Saturday, 19 August 2017

Entertainer Michael Barrymore is in line to receive a bumper pay out from Essex Police after the High Court in London backed his claim that the force destroyed his career. 
The TV comic, 65, sued Essex Police for £2.4million over his 2007 arrest on suspicion of the rape and murder of 31-year-old Stuart Lubbock, who was discovered face down in a swimming pool after a drugs-fuelled party hosted by Barrymore at his home in the village of Roydon, Essex, six years before. 
Mr Barrymore, who fronted hugely popular TV shows such as Strike It Lucky and My Kind Of People in the Eighties and Nineties, claimed his arrest over the death destroyed his glittering career.  
Essex Police had admitted the arrest was unlawful, as the arresting officer did not have reasonable grounds to suspect that Mr Barrymore was guilty.
But it said the TV presenter could have been lawfully arrested by another officer and that, as a result, he was only entitled to nominal damages of £1. 
However Mr Justice Stuart-Smith, sitting in London today, ruled against the force.  
The judge ruled there was 'information available to the police that could have provided an arresting officer with reasonable grounds for a lawful arrest'.
But he added that 'there was only one designated arresting officer who had sufficient information and had been sufficiently briefed to enable her to arrest Mr Parker [Mr Barrymore] lawfully'. Mr Justice Stuart-Smith said that arrest would also have been unlawful 'because none of the police officers at the scene had sufficient information or had been sufficiently briefed to enable them to arrest Mr Parker lawfully'. 
He added: 'Mr Parker is entitled to recover more than nominal damages.'  
Mr Barrymore, 65, who was not present for the decision, values his claim at more than £2.4 million. 
The judge did not decide on the sum to be awarded, as his ruling dealt only with the preliminary issue of the level of damages to be awarded to Mr Barrymore, who brought the action in his real name, Michael Ciaran Parker. Mr Lubbock's body was found in the pool after a party where drugs and alcohol were consumed.  
Barrymore was interviewed by police shortly afterwards but no further action was taken.
He was kept in a cell for 36 hours when he was arrested in 2007 but the case was dropped three months later. 

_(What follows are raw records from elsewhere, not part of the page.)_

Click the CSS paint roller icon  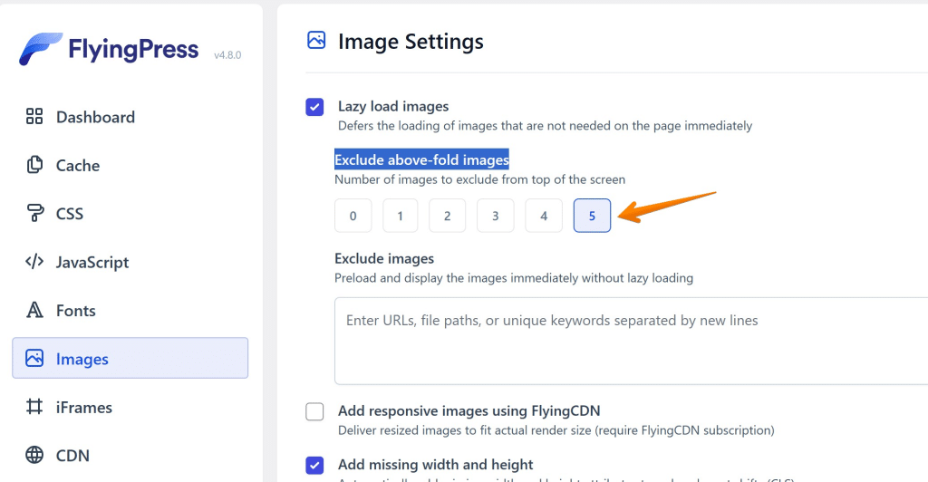coord(34,214)
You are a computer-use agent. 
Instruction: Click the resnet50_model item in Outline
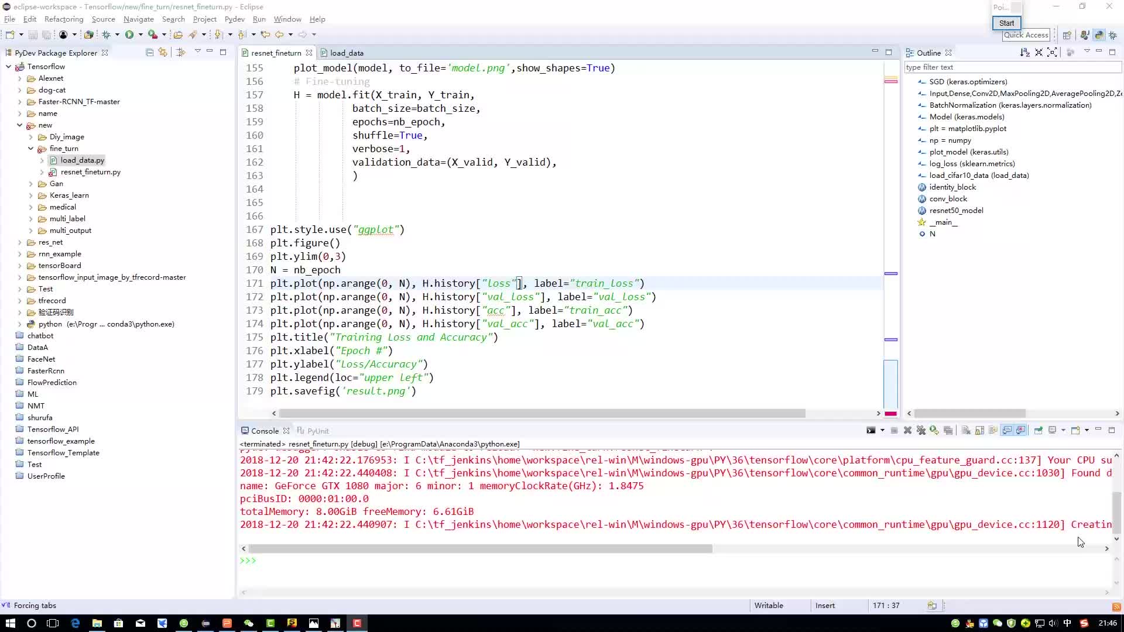[x=956, y=210]
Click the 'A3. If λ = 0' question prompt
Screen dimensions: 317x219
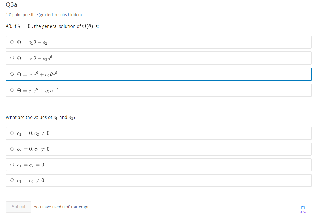pyautogui.click(x=52, y=26)
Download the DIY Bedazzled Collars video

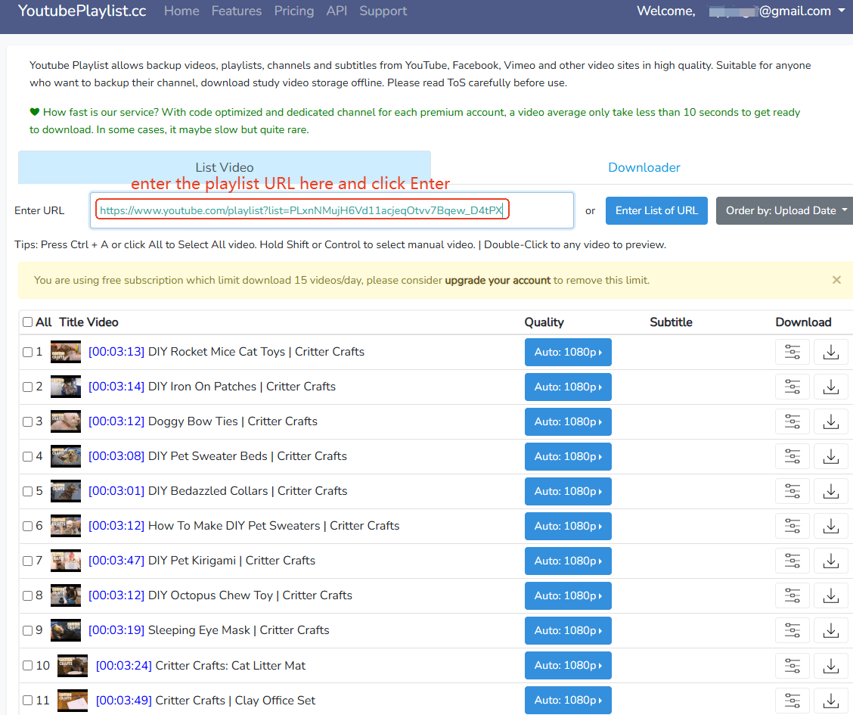[830, 491]
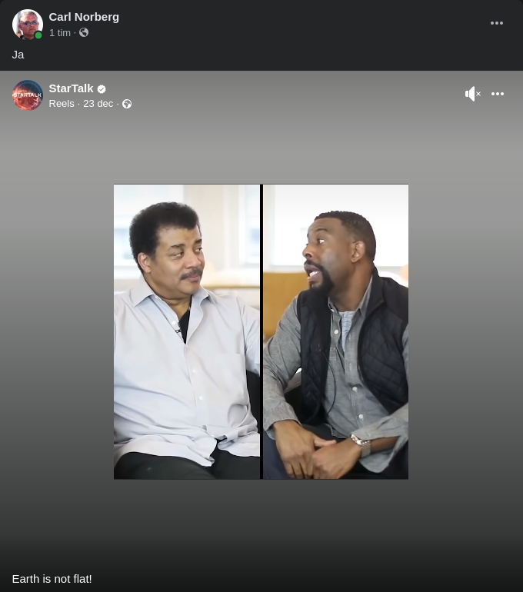Viewport: 523px width, 592px height.
Task: Open the '1 tim' post timestamp
Action: coord(59,33)
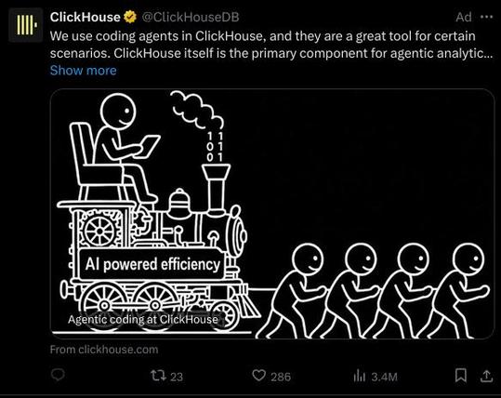Open the @ClickHouseDB handle link
This screenshot has width=501, height=398.
[x=191, y=18]
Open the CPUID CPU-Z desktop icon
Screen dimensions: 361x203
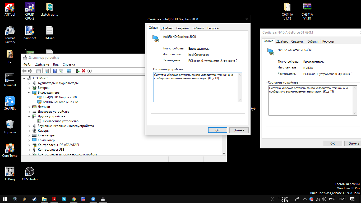coord(30,11)
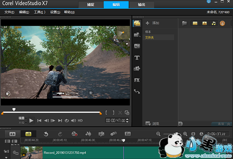Open the Sound Mixer in timeline toolbar
233x159 pixels.
89,134
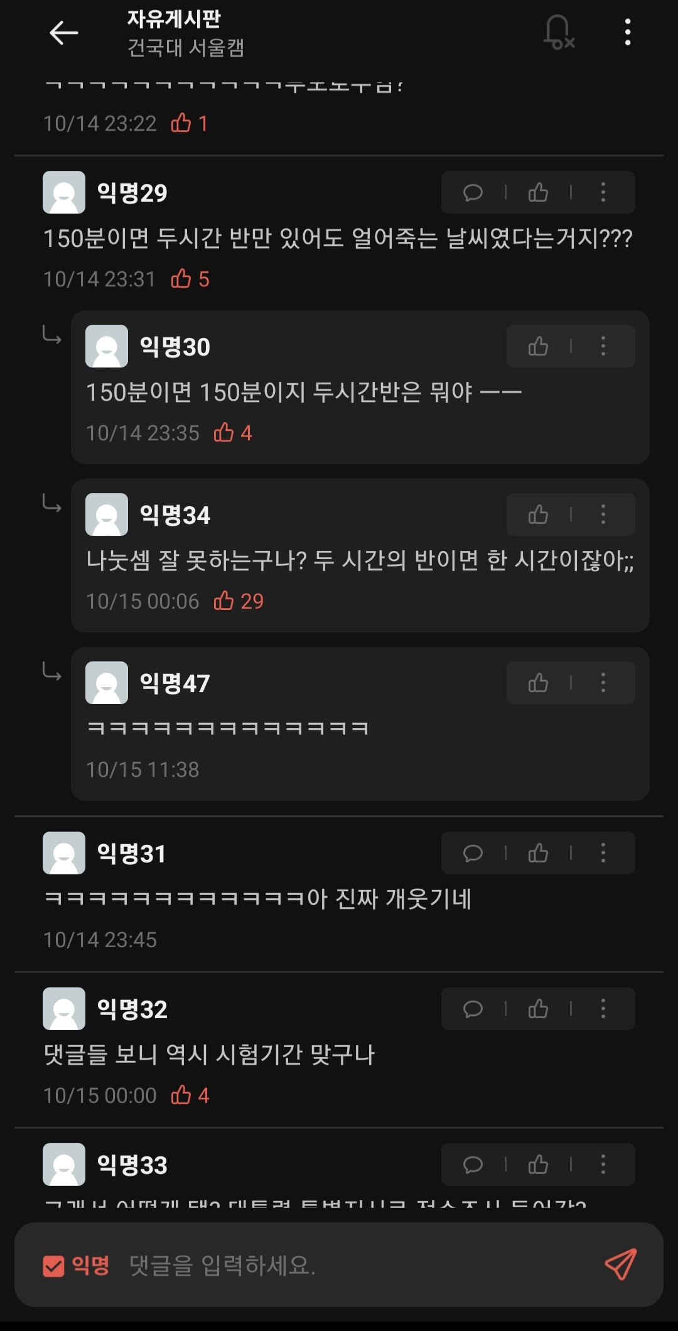Open more options for 익명47's reply
Viewport: 678px width, 1331px height.
click(603, 683)
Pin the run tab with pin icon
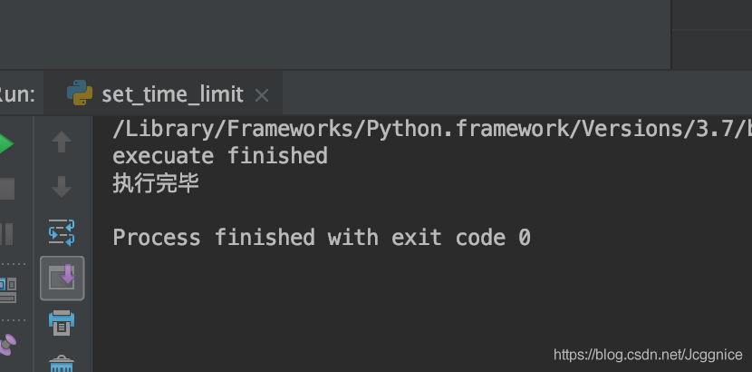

A post-mortem examination later revealed that he had suffered serious anal injuries.
An open verdict was recorded at an inquest in 2002 after a pathologist said there was no 'benign or accidental explanation' for Mr Lubbock's injuries. 
At the conclusion of Friday's announcement of his decision, the judge adjourned an application by the force for permission to appeal, which is now likely to be heard in October. 
The decision prompted a furious response from Mr Lubbock's father, Terry, who described the ruling on a legal technicality as a 'travesty of justice'. 
He said: 'Barrymore has won his case in court but it doesn't change what I think - that he knows more than he's ever let on.

'I've never accused him of being directly responsible for Stuart's death but I've maintained that my son was murdered and Barrymore could have helped the police a lot more to bring his killers to justice.